EXCERPTED PASSAGE =>
================================
Getting a check in the mail is always nice, whatever the circumstances. But any check is a little less attractive if you find out that you have to take it into income and disclose it to the IRS on your tax return.

Are refunds of state taxes taxed by the IRS?

It turns out to be a surprisingly complex topic. And it was made even more complex over the past year by the patchwork of states that decided to offer extra pandemic relief in the form of refunds or rebates of state taxes.

As taxpayers and tax return preparers started turning to 2022 tax preparation this time of year, those rebate checks became controversial. Twenty-one states offered some kind of rebate or refund. That meant that taxpayers and their tax preparers were all trying to figure out which way the IRS would jump on this issue.

The IRS has now done that, announcing that special payments made by 21 states in 2022 are not taxable and don't need to be reported on your 2022 taxes. It means that people in the following states do not need to report these state payments on their 2022 tax return: California, Colorado, Connecticut, Delaware, Florida, Hawaii, Idaho, Illinois, Indiana, Maine, New Jersey, New Mexico, New York, Oregon, Pennsylvania and Rhode Island.

Alaska is in this group as well, though it is a more nuanced question there.

Finally, many people in Georgia, Massachusetts, South Carolina and Virginia also will not include state payments in income for federal tax purposes if they meet certain requirements.

How does this "don't worry about it" relief from the IRS stack up against the usual IRS rules for tax refunds? The usual rules are fact specific. Suppose that you receive an IRS Form 1099-G reporting the state tax refund that you received in 2022.
================================
INFORMATION PROVIDED =>
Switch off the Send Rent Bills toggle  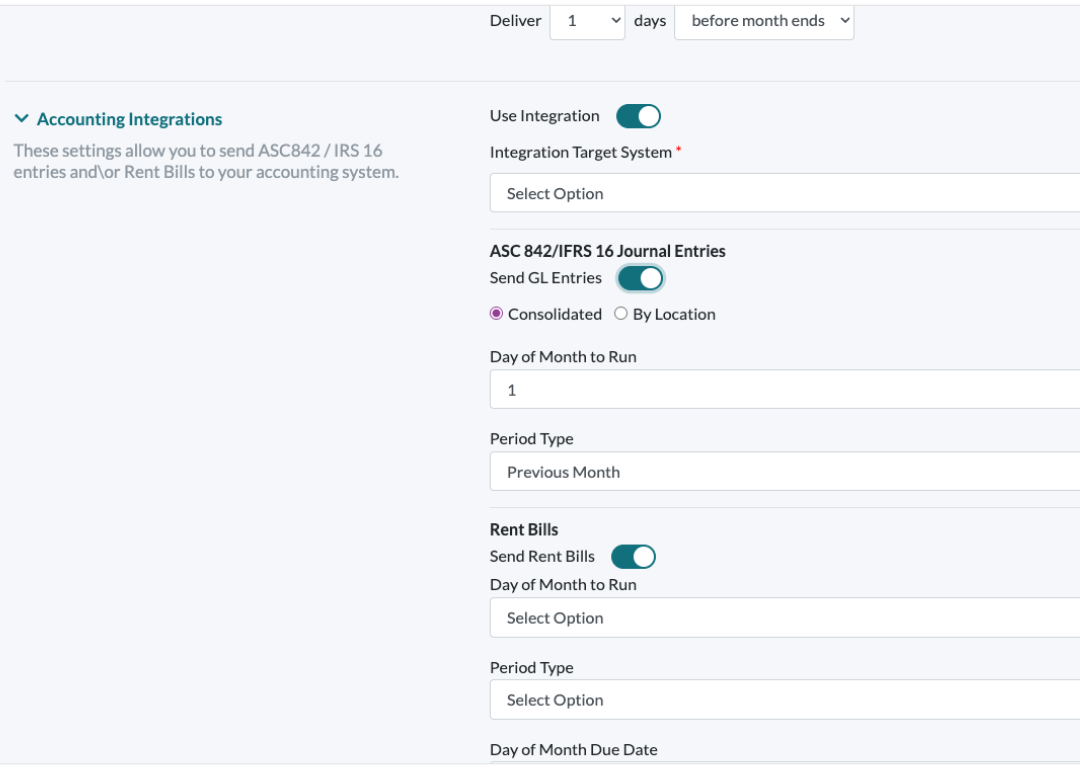[x=633, y=556]
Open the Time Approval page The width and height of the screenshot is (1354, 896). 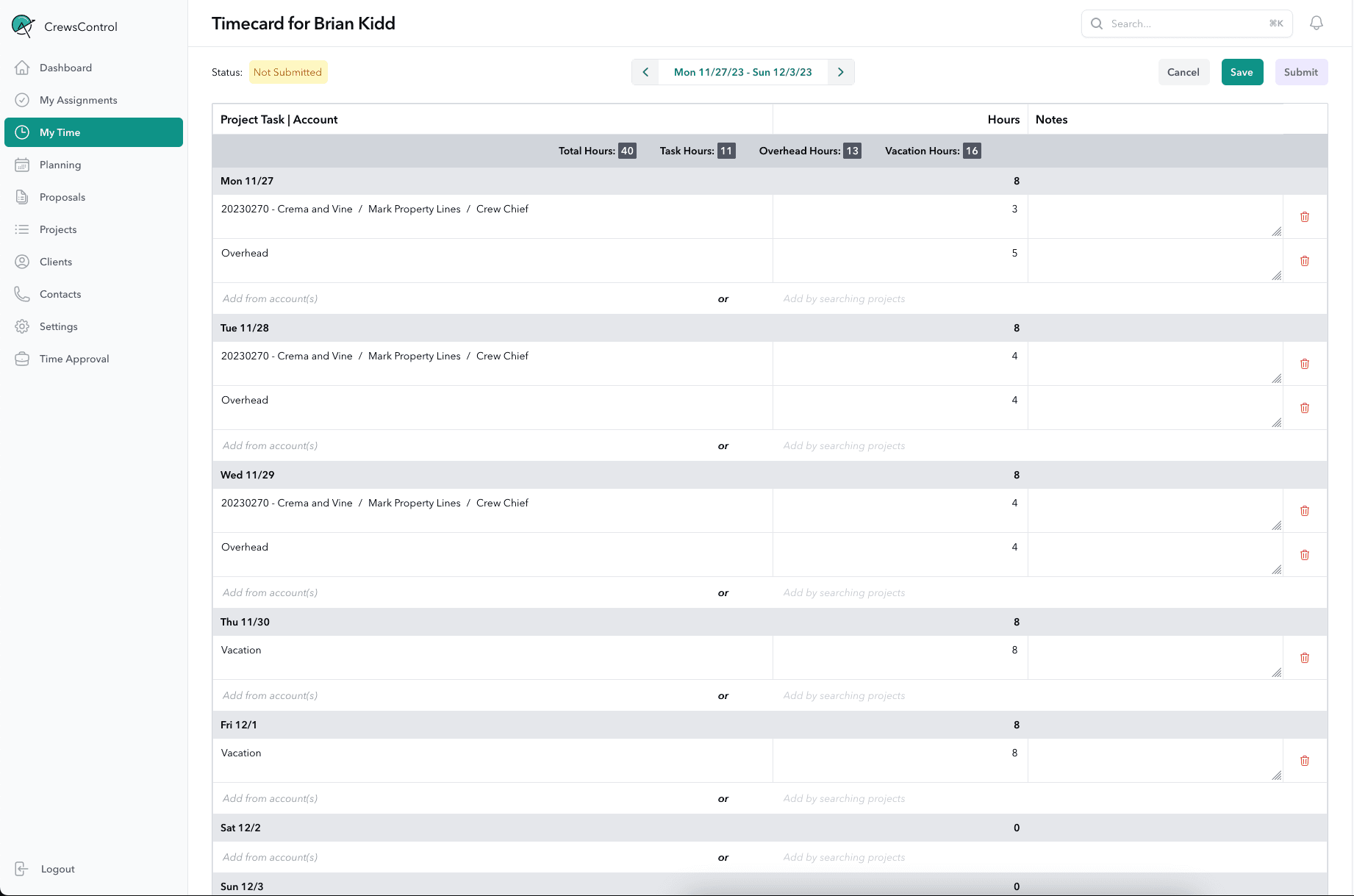coord(74,359)
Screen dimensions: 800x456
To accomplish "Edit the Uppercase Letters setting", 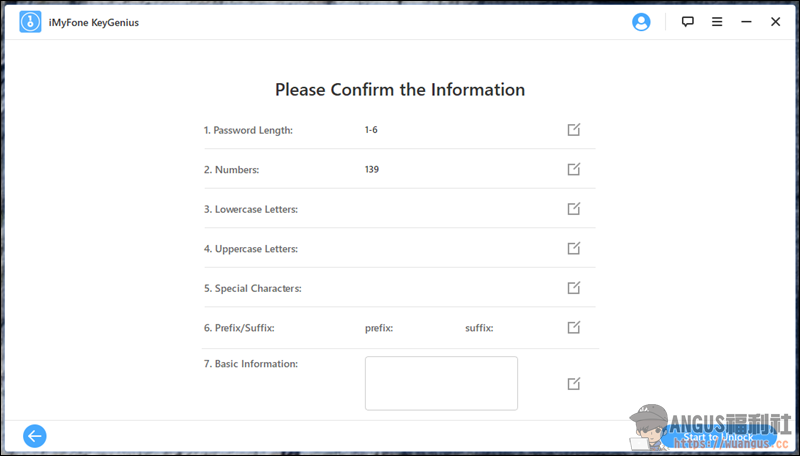I will point(574,248).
================================
COMPLETE THE FOLLOWING =>
1. Using the article on state tax refunds and the IRS, mark each statement yes or no, and back each answer with the deciding words from the article, quoted exactly.
(a) The IRS said the special payments made by 21 states in 2022 are not taxable.
(b) Twenty-five states offered some kind of rebate or refund.
(c) Alaska is left out of the group of states whose payments need not be reported.
2. Pick up the article on state tax refunds and the IRS after its last sentence and keep writing.

ANSWERS IN ORDER =>
1.
(a) Yes: "announcing that special payments made by 21 states in 2022 are not taxable and don't need to be reported on your 2022 taxes"
(b) No: "Twenty-one states offered some kind of rebate or refund."
(c) No: "Alaska is in this group as well, though it is a more nuanced question there."

2.
Do you have to include that payment as income on your federal tax return?

If you did not itemize (say you just claimed the standard deduction), you don't need to report any part of the state tax refund on your federal return.

But what if you itemized and claimed a deduction for state taxes (some of which you got back)?

If you took an itemized deduction for taxes paid that were later refunded, the IRS has a worksheet you can use to determine how much if any of that deduction you recapture.

In the recent guidance the IRS issued about the state rebates, the IRS included a
helpful review of these general rules. The IRS said it would apply this usual rule to the 2022 pandemic tax rebates made by the states of Georgia, Massachusetts, South Carolina and Virginia.

How about tax rebates from these other states, Alaska, California, Colorado,
Connecticut, Delaware, Florida, Hawaii, Idaho, Illinois, Indiana, Maine, New Jersey, New Mexico, New York, Oregon, Pennsylvania, and Rhode Island?

Taxpayers there got a better deal, courtesy of two little-known tax rules the IRS has been applying more and more in recent years.

The first is the general welfare doctrine, also known as the general welfare exclusion from income. The other is the rules for qualified disaster relief payments, and one or both apply here. Among other justifications for this result, the IRS said this was only a 2022 issue since the pandemic emergency declaration is ending in May 2023.

Curiously, the IRS phrased it not so much as a determination that these payments were not taxable. Rather, the IRS said that if you do not include them in your 2022 form 1040, income, the IRS will not challenge you.

But the IRS also reminded people that outside of this unusual relief, most payments made by states are generally includable in income for federal income tax purposes.